Factors such as the lack of evidence in the literature of transmission of infectious diseases by the use of certain equipment, unreported cases of infection from contaminated instruments, risk of transmission by various infectious agents, and the fact that different hospitals may have different policies depending on the experience of those that draw up their decontamination guidelines, have to be taken into consideration. Even if all these are addressed, the problem of finding the ideal disinfection agent that should inactivate all infectious agents, including bacterial spores, tubercle bacilli, viruses and prions, act quickly, be cost-effective, be non-toxic to its handlers, and should not damage the surgical equipment, remains (Lim and Gupta, 2006). It is therefore difficult to choose a method of disinfection or sterilisation even after considering the categories of risk to patients (Rutala and Weber, 1999).
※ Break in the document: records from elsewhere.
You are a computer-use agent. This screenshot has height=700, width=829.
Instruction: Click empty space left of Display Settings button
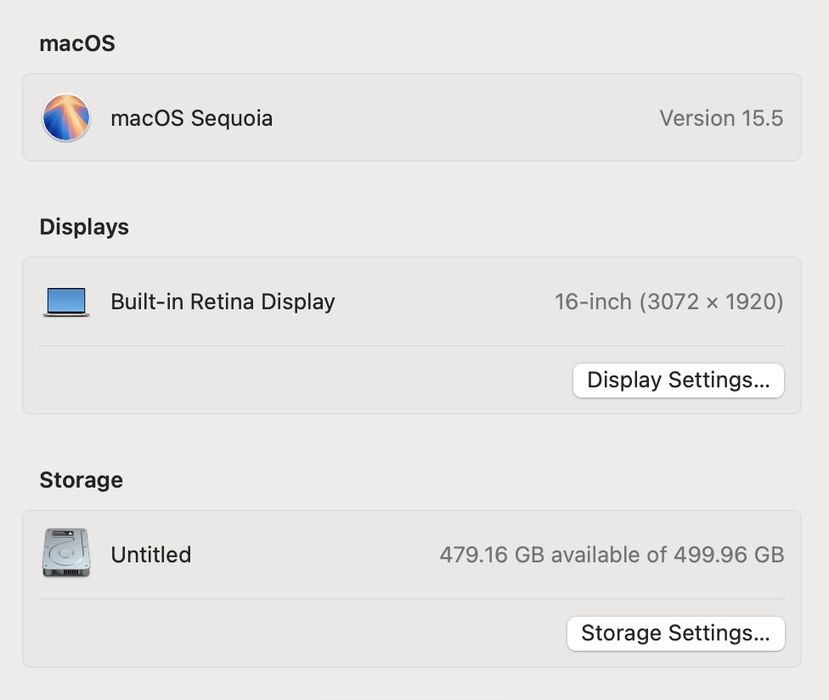point(300,380)
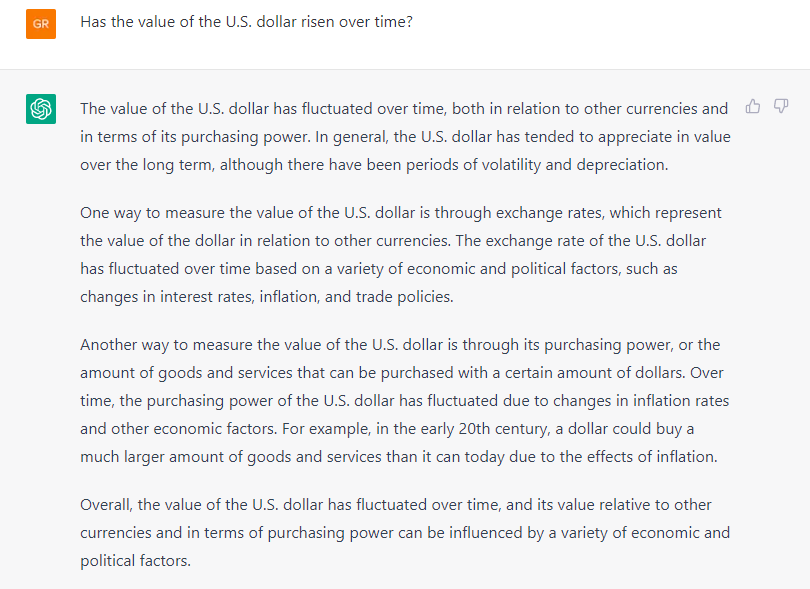Click the green ChatGPT logo avatar
This screenshot has height=589, width=810.
click(x=41, y=109)
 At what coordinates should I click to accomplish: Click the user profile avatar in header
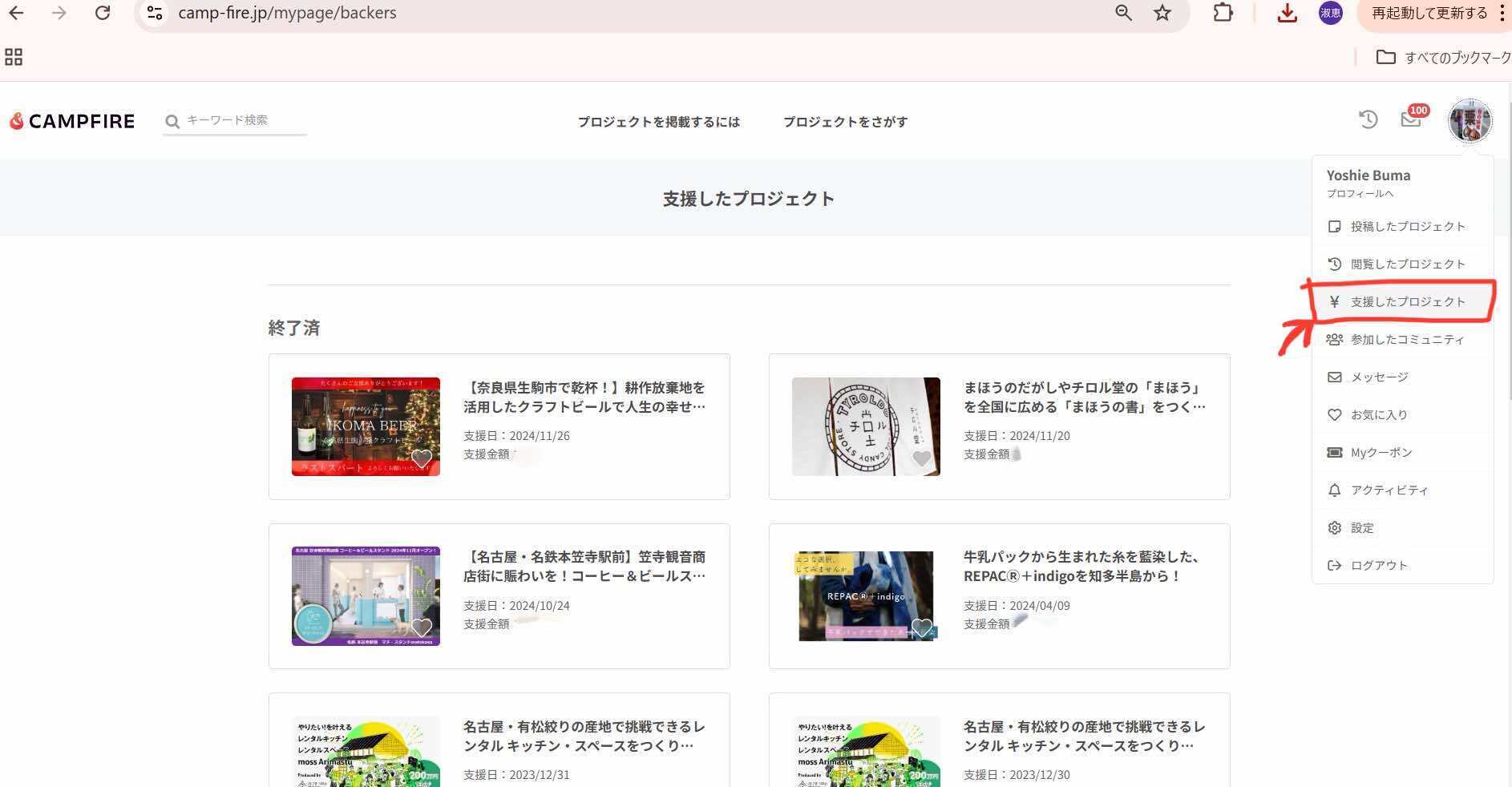1470,120
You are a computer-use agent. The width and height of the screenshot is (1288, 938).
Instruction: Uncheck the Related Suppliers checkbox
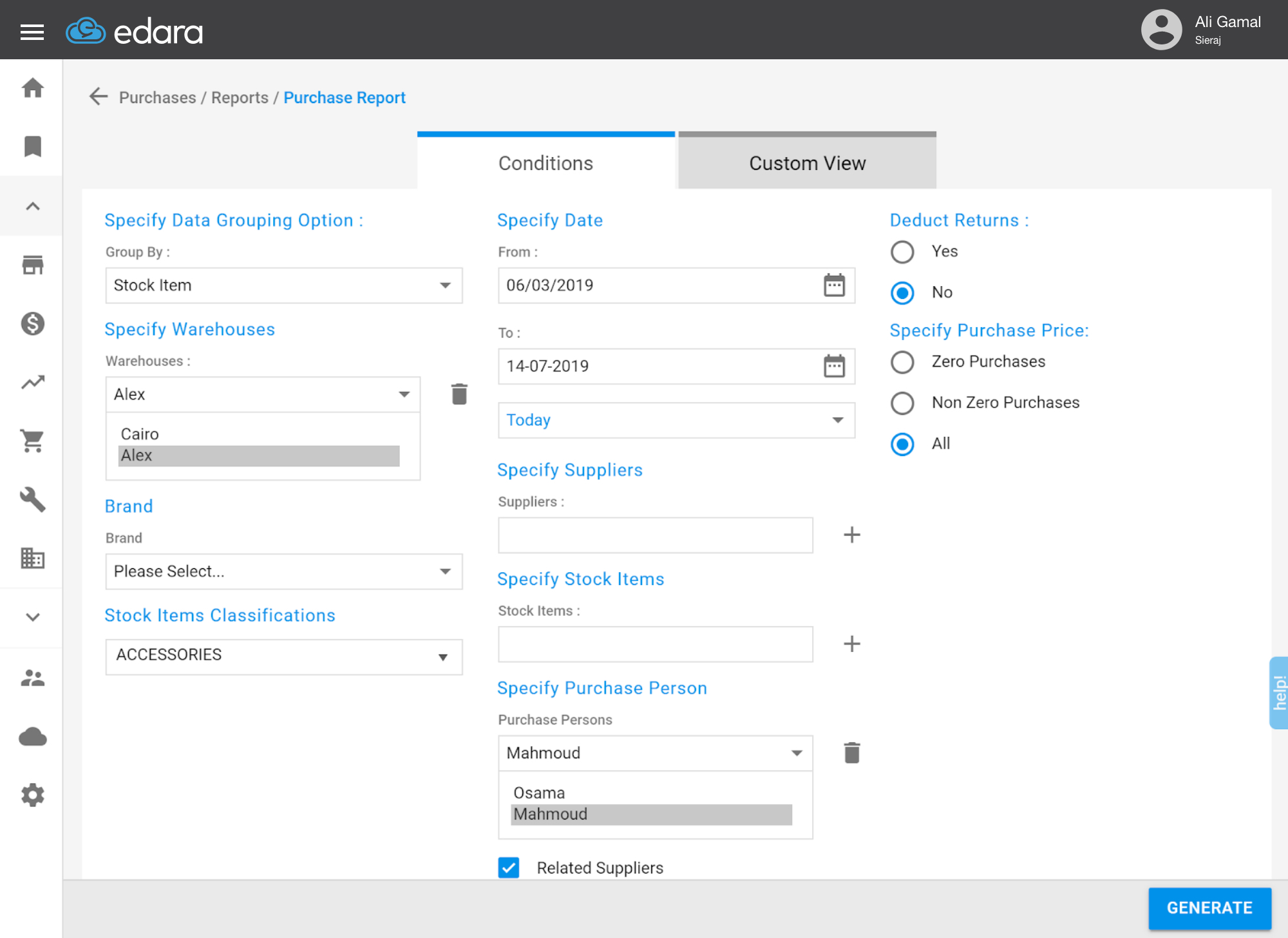pos(508,868)
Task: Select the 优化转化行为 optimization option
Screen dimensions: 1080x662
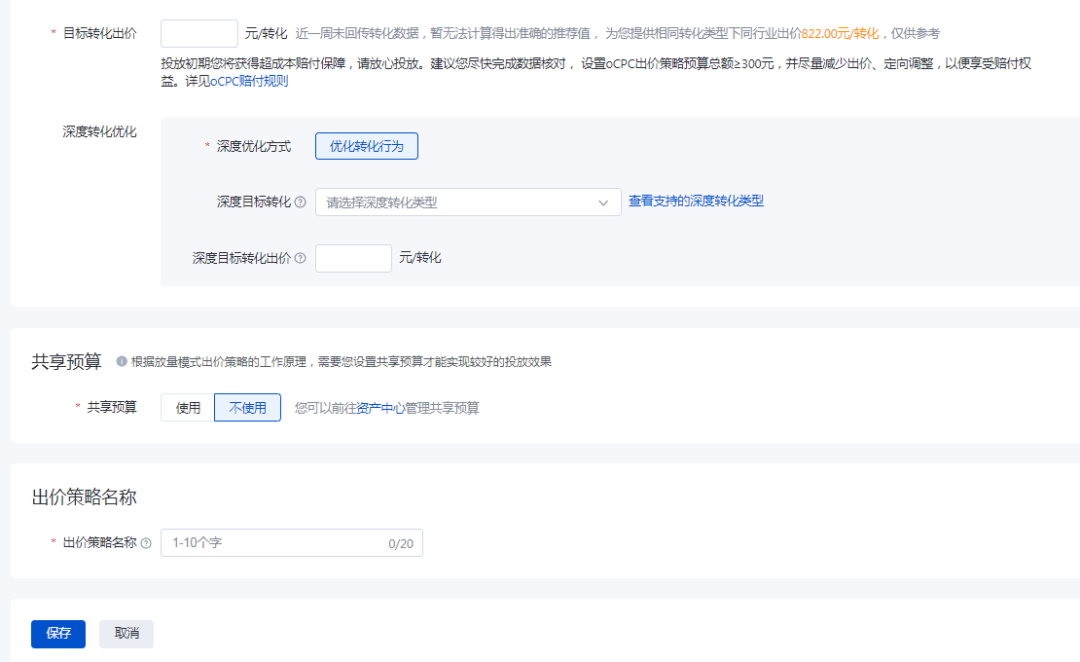Action: tap(366, 146)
Through the various literature cited, and reported cases of HAIs occurring through inefficient decontamination processes, it can be seen that disinfection alone is not an effective solution for the modern hospital environment. It is not strong enough on medical items previously considered non-critical eg., blood pressure cuffs, and is also not suitable for critical, heat labile items. Also, the risks associated with CJD, complicated medical equipment and biofilms warrant stricter decontamination methods, and while not feasible in all situations, sterilisation or a combination of disinfection followed by sterilisation seems to be the better solution to reduce hospital acquired infections.